Your task – Turn the stretch of the material from the line containing "coordinates (202, 186)." through the line containing "icon-cell-garden-cart: Garden cart is" into a JSON list of strings, one per line, leaving out blank lines.
Task input START
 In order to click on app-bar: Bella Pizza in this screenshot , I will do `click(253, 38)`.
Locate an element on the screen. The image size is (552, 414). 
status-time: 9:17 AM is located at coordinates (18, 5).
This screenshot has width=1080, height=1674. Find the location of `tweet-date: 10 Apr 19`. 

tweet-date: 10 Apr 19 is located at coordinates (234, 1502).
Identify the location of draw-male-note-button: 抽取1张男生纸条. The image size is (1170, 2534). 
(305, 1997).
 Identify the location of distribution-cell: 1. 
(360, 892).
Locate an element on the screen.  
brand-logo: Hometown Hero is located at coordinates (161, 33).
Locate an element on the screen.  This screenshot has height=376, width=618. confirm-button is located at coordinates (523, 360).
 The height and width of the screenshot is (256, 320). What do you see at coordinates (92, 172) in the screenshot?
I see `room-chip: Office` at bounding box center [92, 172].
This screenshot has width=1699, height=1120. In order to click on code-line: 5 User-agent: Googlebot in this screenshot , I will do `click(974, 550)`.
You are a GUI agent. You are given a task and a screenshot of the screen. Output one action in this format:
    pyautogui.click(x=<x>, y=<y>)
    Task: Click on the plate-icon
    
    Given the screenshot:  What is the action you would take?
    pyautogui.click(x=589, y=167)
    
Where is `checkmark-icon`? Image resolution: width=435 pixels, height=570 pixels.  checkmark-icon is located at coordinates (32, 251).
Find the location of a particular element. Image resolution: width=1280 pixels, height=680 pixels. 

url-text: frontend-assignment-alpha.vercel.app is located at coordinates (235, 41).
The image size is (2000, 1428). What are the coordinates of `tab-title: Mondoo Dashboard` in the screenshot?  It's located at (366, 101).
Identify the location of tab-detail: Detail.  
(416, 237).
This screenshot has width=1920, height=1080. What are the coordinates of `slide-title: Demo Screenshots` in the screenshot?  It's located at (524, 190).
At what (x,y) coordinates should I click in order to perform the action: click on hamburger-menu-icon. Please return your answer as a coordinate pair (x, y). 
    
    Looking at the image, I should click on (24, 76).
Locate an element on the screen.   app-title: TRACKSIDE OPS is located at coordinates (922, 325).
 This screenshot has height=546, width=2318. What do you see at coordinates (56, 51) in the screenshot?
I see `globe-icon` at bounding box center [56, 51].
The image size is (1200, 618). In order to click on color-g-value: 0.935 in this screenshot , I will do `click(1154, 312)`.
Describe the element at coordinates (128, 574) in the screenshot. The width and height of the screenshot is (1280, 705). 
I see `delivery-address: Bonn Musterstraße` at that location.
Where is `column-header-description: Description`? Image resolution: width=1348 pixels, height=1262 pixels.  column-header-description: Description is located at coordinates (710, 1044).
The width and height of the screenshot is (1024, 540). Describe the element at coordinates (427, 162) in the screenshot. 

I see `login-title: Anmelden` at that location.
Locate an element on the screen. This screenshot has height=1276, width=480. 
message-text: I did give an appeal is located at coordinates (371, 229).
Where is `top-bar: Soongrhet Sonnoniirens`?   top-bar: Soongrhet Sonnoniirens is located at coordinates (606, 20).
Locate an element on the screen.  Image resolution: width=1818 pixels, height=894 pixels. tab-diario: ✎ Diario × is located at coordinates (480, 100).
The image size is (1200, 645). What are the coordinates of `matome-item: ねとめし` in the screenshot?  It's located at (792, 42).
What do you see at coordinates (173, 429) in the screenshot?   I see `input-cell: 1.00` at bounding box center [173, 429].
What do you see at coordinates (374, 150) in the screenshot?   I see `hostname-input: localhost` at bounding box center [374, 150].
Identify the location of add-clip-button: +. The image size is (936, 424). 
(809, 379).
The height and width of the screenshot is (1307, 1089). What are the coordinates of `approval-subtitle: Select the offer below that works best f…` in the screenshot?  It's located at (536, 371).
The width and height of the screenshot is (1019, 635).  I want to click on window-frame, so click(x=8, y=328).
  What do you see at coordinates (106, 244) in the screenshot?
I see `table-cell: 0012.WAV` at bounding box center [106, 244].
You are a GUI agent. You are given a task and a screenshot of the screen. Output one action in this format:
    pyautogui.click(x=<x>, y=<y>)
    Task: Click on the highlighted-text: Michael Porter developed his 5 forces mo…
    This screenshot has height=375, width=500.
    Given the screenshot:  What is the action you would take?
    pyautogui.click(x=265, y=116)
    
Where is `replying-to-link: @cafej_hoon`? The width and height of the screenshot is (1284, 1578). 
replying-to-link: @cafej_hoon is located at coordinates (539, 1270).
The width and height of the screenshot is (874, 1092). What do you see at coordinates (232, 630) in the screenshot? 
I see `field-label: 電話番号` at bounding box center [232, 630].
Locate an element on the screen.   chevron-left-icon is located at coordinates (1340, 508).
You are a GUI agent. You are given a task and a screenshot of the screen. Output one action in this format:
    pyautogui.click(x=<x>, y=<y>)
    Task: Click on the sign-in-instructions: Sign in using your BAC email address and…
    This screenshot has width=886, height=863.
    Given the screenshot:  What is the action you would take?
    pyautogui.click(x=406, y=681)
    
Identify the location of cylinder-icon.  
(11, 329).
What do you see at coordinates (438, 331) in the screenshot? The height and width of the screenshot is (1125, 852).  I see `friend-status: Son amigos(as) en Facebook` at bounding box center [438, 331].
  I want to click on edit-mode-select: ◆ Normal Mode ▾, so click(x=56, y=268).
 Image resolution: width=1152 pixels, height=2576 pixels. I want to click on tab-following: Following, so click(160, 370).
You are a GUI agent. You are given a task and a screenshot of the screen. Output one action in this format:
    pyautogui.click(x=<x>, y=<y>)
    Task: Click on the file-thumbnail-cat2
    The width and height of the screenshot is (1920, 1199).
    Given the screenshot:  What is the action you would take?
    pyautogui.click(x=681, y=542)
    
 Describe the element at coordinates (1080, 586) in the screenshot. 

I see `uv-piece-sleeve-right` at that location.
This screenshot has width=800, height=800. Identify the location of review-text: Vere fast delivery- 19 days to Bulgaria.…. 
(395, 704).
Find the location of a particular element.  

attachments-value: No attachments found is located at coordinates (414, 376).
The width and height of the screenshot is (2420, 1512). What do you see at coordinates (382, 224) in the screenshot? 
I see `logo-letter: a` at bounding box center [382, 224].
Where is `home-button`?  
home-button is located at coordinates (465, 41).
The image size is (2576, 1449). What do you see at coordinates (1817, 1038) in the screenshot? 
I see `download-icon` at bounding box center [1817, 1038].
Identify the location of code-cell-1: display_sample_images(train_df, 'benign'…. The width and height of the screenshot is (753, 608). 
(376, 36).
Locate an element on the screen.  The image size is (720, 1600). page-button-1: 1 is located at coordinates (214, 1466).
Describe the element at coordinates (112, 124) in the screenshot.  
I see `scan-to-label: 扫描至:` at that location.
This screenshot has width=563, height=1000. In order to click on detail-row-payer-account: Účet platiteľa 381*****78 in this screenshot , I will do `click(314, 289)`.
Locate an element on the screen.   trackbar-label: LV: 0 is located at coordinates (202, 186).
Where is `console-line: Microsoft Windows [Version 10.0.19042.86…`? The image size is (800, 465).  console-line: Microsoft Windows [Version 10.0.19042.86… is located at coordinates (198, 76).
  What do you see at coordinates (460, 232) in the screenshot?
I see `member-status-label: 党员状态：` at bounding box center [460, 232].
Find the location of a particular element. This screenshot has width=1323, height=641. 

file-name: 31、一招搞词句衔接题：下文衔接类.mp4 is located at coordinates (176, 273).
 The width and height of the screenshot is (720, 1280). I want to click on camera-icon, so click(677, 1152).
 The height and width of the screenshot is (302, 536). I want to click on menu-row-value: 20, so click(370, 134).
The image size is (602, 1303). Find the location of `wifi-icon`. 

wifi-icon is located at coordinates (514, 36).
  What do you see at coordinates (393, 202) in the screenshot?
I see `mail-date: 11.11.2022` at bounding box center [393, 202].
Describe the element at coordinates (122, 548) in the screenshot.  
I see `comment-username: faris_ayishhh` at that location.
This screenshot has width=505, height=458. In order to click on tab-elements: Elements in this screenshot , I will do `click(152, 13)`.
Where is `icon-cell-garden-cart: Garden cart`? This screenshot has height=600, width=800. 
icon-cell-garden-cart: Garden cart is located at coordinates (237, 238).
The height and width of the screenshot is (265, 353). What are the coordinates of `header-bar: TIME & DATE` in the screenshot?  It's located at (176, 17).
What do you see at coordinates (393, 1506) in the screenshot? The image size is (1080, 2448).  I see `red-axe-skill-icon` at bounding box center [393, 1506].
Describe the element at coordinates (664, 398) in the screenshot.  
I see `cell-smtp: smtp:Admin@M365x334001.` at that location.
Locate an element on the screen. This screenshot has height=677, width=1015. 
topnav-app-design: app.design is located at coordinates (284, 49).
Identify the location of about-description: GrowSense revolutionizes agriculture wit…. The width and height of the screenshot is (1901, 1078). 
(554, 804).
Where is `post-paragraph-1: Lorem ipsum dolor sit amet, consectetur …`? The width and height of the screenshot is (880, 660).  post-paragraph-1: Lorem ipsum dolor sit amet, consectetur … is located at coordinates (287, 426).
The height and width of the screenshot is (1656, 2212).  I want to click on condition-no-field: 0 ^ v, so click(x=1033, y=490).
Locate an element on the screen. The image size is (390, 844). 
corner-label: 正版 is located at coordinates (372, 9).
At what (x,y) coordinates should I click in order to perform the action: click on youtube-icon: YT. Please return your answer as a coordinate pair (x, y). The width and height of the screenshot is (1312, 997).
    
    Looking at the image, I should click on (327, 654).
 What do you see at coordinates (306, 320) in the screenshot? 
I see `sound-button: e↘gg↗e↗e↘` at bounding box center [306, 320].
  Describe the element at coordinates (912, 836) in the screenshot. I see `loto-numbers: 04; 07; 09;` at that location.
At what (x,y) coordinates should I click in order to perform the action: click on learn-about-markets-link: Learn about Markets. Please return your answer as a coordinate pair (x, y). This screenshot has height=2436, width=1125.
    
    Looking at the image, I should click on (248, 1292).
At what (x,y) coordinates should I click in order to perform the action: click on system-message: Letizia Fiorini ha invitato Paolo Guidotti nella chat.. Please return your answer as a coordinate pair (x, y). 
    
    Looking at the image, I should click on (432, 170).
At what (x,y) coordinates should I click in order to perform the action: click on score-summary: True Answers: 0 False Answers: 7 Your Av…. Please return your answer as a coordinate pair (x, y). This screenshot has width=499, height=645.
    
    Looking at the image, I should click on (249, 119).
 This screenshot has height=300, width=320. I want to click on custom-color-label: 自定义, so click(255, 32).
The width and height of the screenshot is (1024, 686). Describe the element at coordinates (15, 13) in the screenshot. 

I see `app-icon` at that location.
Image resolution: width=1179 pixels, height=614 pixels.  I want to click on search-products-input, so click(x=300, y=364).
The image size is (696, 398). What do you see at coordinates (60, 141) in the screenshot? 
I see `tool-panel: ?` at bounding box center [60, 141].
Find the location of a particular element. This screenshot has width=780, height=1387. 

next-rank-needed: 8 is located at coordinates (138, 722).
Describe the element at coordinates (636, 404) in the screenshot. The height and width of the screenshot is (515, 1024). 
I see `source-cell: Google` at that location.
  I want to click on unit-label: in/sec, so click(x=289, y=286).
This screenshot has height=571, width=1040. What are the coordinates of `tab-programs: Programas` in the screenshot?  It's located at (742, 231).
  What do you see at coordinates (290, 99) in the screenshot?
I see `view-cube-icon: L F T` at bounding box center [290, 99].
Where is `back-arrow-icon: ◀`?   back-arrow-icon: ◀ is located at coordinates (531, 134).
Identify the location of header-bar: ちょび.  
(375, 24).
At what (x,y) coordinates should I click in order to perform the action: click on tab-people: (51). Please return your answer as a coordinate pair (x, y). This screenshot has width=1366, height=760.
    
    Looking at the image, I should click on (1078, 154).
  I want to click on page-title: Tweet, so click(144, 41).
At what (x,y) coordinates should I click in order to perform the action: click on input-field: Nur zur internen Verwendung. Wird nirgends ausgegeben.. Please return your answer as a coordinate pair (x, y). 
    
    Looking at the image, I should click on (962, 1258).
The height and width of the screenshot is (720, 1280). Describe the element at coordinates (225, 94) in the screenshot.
Task input END
Reply –
[
  "Locate an element on the screen.   trackbar-label: LV: 0 is located at coordinates (202, 186).",
  "Where is `console-line: Microsoft Windows [Version 10.0.19042.86…`? The image size is (800, 465).  console-line: Microsoft Windows [Version 10.0.19042.86… is located at coordinates (198, 76).",
  "  What do you see at coordinates (460, 232) in the screenshot?",
  "I see `member-status-label: 党员状态：` at bounding box center [460, 232].",
  "Find the location of a particular element. This screenshot has width=1323, height=641. ",
  "file-name: 31、一招搞词句衔接题：下文衔接类.mp4 is located at coordinates (176, 273).",
  " The width and height of the screenshot is (720, 1280). I want to click on camera-icon, so click(677, 1152).",
  " The height and width of the screenshot is (302, 536). I want to click on menu-row-value: 20, so click(370, 134).",
  "The image size is (602, 1303). Find the location of `wifi-icon`. ",
  "wifi-icon is located at coordinates (514, 36).",
  "  What do you see at coordinates (393, 202) in the screenshot?",
  "I see `mail-date: 11.11.2022` at bounding box center [393, 202].",
  "Describe the element at coordinates (122, 548) in the screenshot.  ",
  "I see `comment-username: faris_ayishhh` at that location.",
  "This screenshot has width=505, height=458. In order to click on tab-elements: Elements in this screenshot , I will do `click(152, 13)`.",
  "Where is `icon-cell-garden-cart: Garden cart`? This screenshot has height=600, width=800. ",
  "icon-cell-garden-cart: Garden cart is located at coordinates (237, 238)."
]